Estée Lauder said it’s looking externally to fill its chief digital marketing officer and chief technology, data and analytics officer positions, according to an announcement Tuesday. The changes also include a consolidation of responsibilities and the creation of some new positions. Once fully implemented, Estée Lauder said the restructuring program should deliver annual pre-tax gross benefits of $800 million to $1 billion. The company plans to reinvest a portion of this into consumer-facing activities.
As part of the multitude of changes, Estée Lauder on Tuesday announced the initiation of Beauty Reimagined. The turnaround plan’s goals are restoring sustainable sales growth and achieving a double-digit adjusted operating margin during the next few years.
“We believe [Estée Lauder] has a myriad of challenges to work through in the near-term including factors that are out of management's control, such as weakness in consumer demand in Asia,” TD Cowen analysts, led by Oliver Chen, said in a Tuesday note. As a result, TD Cowen’s analysts expect the company to face continued sales pressure in the second half of the year.
To facilitate the turnaround, Estée Lauder plans to increase consumer-facing investments, like advertising; simplify and speed up processes; outsource some services; and bring innovations to market faster.
The company also plans to implement a more competitive approach to procurement and improve demand forecasting. Estée Lauder wants to take a zero-waste approach by minimizing excess inventory and product destruction.

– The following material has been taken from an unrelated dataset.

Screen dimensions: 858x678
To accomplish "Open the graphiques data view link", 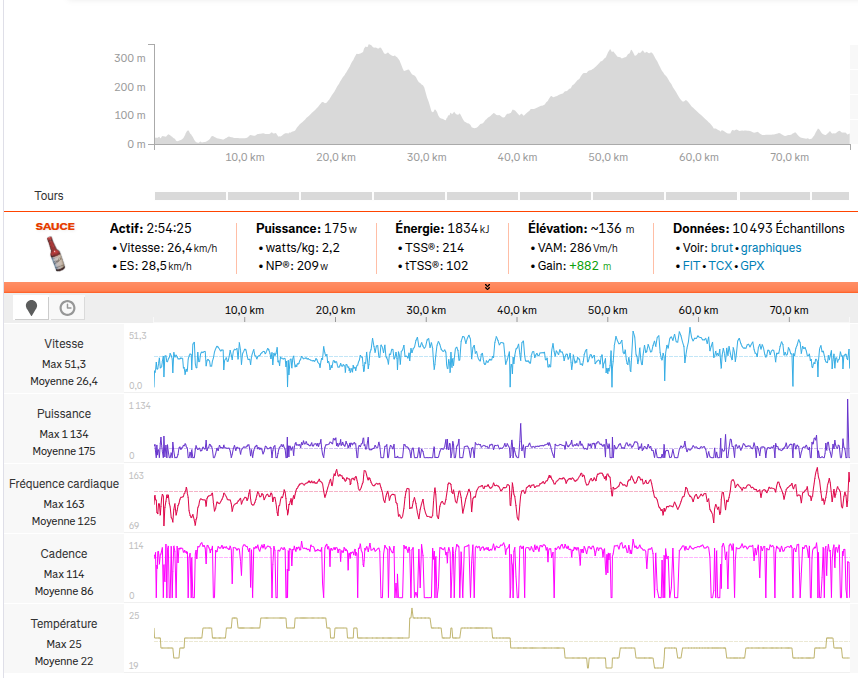I will 770,248.
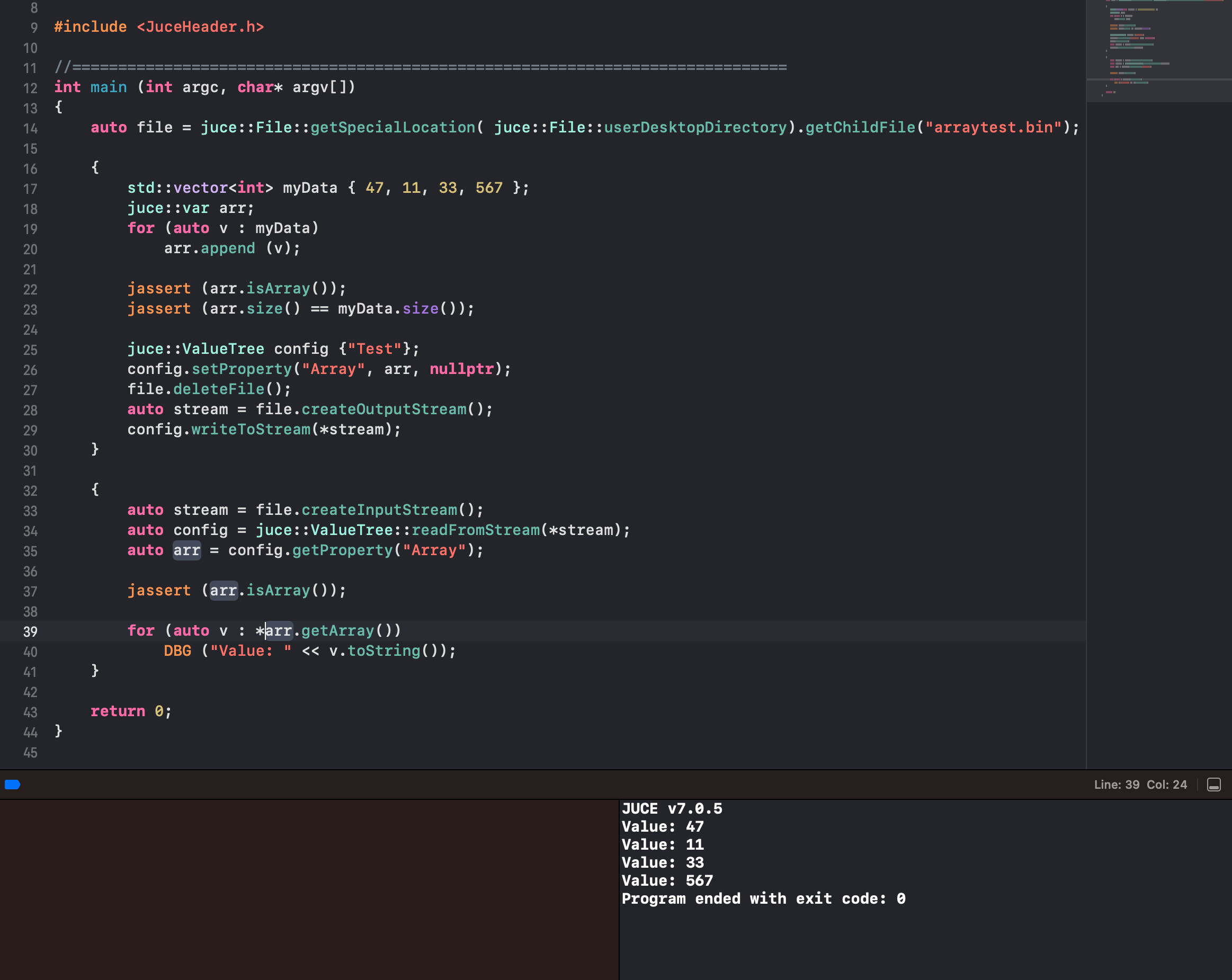Click the Line 39 Col 24 indicator
Screen dimensions: 1232x980
point(1140,785)
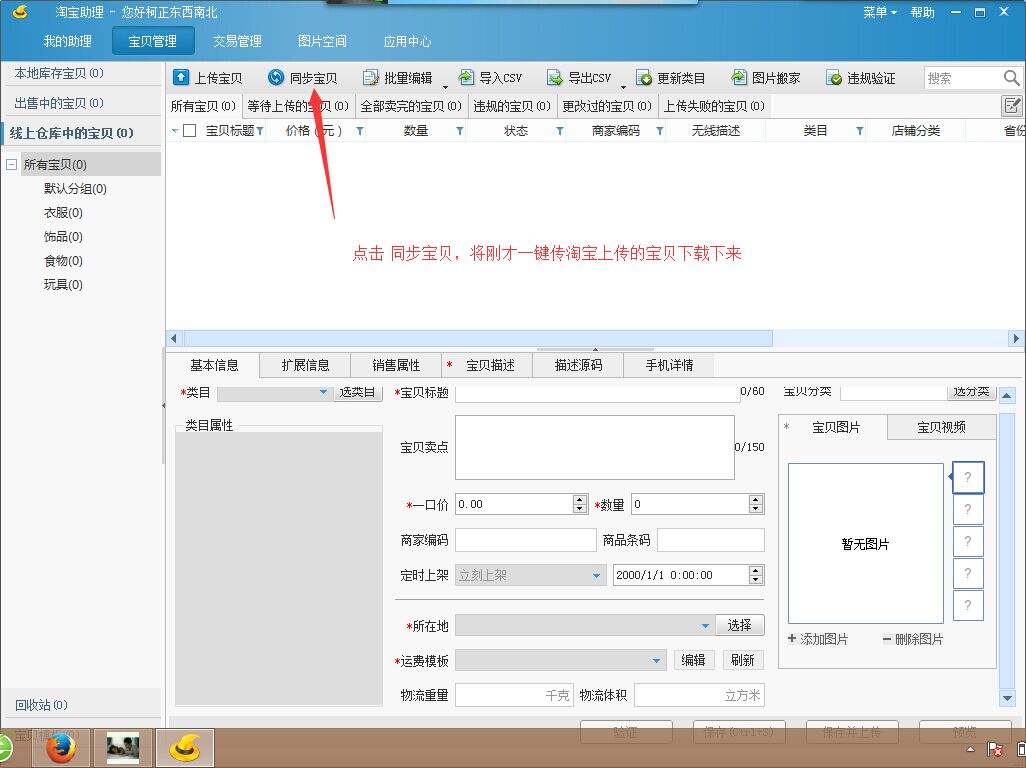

Despite a 14.5% negative operating margin for the most recent quarter and a nearly complete flip from operating income of $574 million last year to a $580 million operating loss this year, the company reported some bright spots. Estée Lauder said it saw prestige beauty share gains in the U.S., China and Japan. It also said it ranked highly during Black Friday and Cyber Monday TikTok campaigns in the U.S.
“While we recognize there is much work to do, we are confident that Beauty Reimagined is the way to realize our ambition,” de La Faverie said in a statement. “We are significantly transforming our operating model to be leaner, faster, and more agile, while taking decisive actions to expand consumer coverage, step-change innovation, and increase consumer-facing investments to better capture growth and drive profitability.”
Citing factors that include global geopolitical uncertainty, and challenges in the company's business segments in Asia, Estée Lauder declined to provide an outlook for its full fiscal year. Its outlook for the upcoming quarter ending March 31 is for a net sales decline of 10% to 12%.